Luna mengangkat alisnya, menunggu Elina melanjutkan.
"Dulu… aku sangat tidak peka. aku tidak menyadari perasaanmu pada Ryan. aku terlalu fokus pada cerita hidupku. jika bukan karena ibu, aku tidak tahu perasaanmu" Elina mengakui kesalahannya dengan tulus. Ia merasa bersalah karena telah menyakiti sahabatnya sendiri.
Luna tersenyum getir.
"Tidak apa-apa, Lin. aku juga minta maaf atas ibuku" katanya, suaranya lembut.
"dan Itu sudah lama. aku sudah melupakannya." Namun, raut wajahnya terlihat sedih dan sedikit gelisah
"Tapi aku tidak" Elina melanjutkan.
"Aku merasa bersalah. Aku seharusnya lebih peka terhadap perasaanmu. Sebagai sahabat, aku gagal menjadi teman yang baik untukmu"
air mata mulai menggenang di pelupuk mata Elina. Ia benar-benar menyesali kesalahannya di masa lalu.
Luna meraih tangan Elina, memberikan sedikit tekanan yang menenangkan.
"Sudahlah, Lin. Yang penting sekarang kita sudah baik-baik saja. Kita tetap sahabat, kan?"
Elina mengangguk, air matanya menetes.
"Terima kasih, Lun. terima kasih, kamu adalah sahabat paling pengertian" Ia memeluk Luna erat, merasa lega karena sahabatnya masih mau memaafkannya. Meskipun masa lalu tak bisa diubah, permintaan maaf Elina telah membuka jalan bagi mereka untuk memperbaiki hubungan persahabatan mereka.
Setelah permintaan maaf Elina, suasana menjadi lebih hangat. Namun, sebelum mereka bisa melanjutkan percakapan, Ryan kembali muncul, terlihat lebih yakin dan tegas. Ia mengajak Elina bicara di luar.

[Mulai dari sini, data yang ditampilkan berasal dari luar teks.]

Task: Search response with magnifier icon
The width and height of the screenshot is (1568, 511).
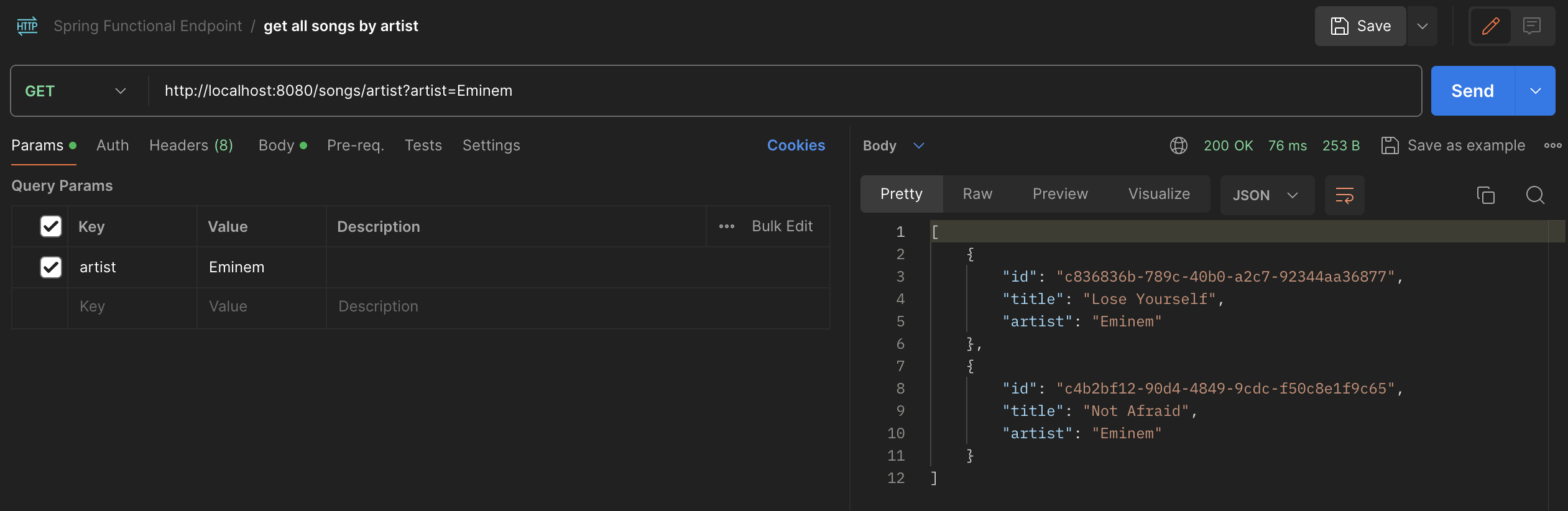Action: 1535,195
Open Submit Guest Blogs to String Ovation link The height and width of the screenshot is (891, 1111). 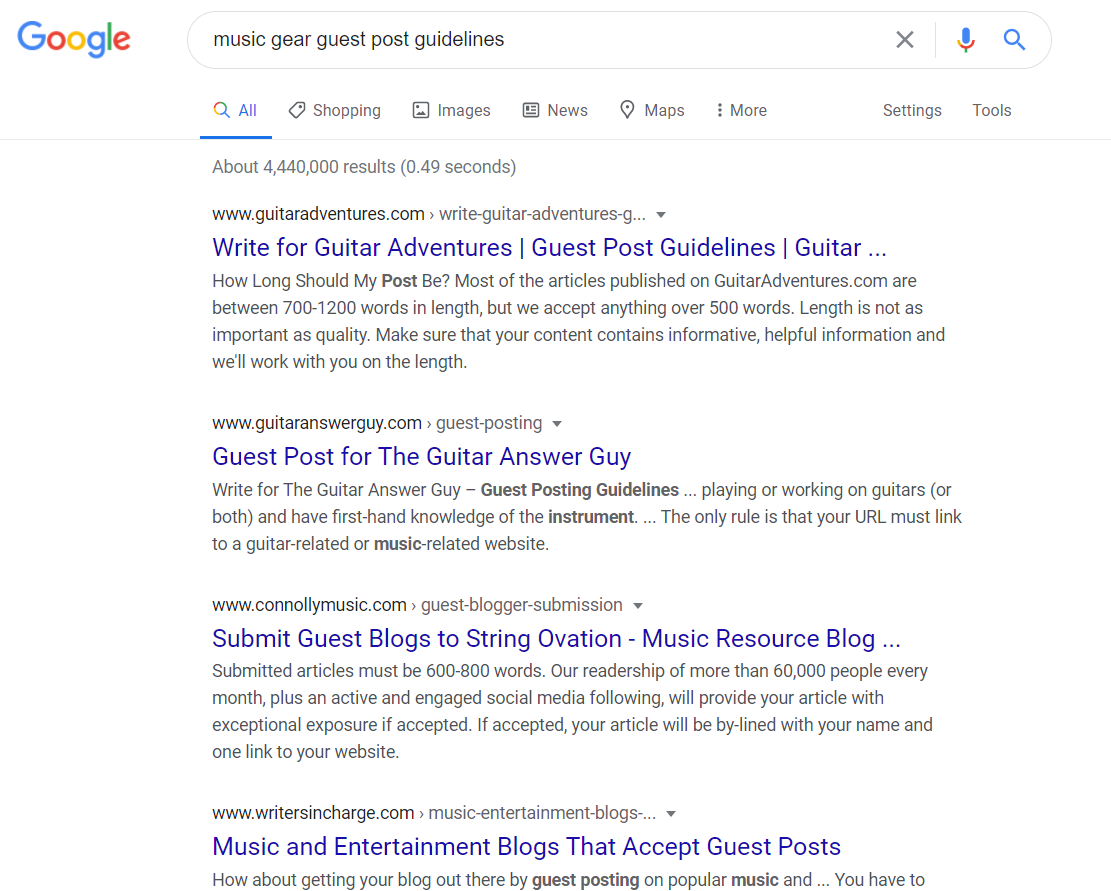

Di taman kecil dekat restoran, Ryan menyatakan perasaannya, mengatakan ia tak peduli dengan Axel dan ingin Elina bersamanya. Elina terdiam, hatinya bercampur aduk. Namun, sebelum ia bisa menjawab, ia melirik ke arah Luna yang masih duduk di restoran. Kemudian, Elina berbisik kepada Ryan
"Sebenarnya… ada sesuatu yang ingin kukatakan. Tentang Luna…"
Ryan mengerutkan dahi, bingung. Elina melanjutkan
"Luna… sebenarnya dia sudah lama menyukaimu. Sejak pertama aku bekerja di restoran ini" Ia memberikan isyarat halus, menjelaskan bahwa Luna menyimpan perasaan untuk Ryan selama ini, dan ia baru menyadari hal itu sudah sejak lama. Ia berharap Ryan bisa mengerti situasinya.
Ryan tertegun. Ia menatap Elina, lalu ke arah restoran tempat Luna duduk. Ia tampak berpikir keras, mencerna informasi baru ini. Perasaannya terhadap Elina masih kuat, namun ia juga menyadari perasaan Luna. Situasi menjadi lebih rumit daripada yang ia bayangkan. Ia harus mempertimbangkan perasaan Elina, perasaannya sendiri, dan perasaan Luna yang selama ini terpendam.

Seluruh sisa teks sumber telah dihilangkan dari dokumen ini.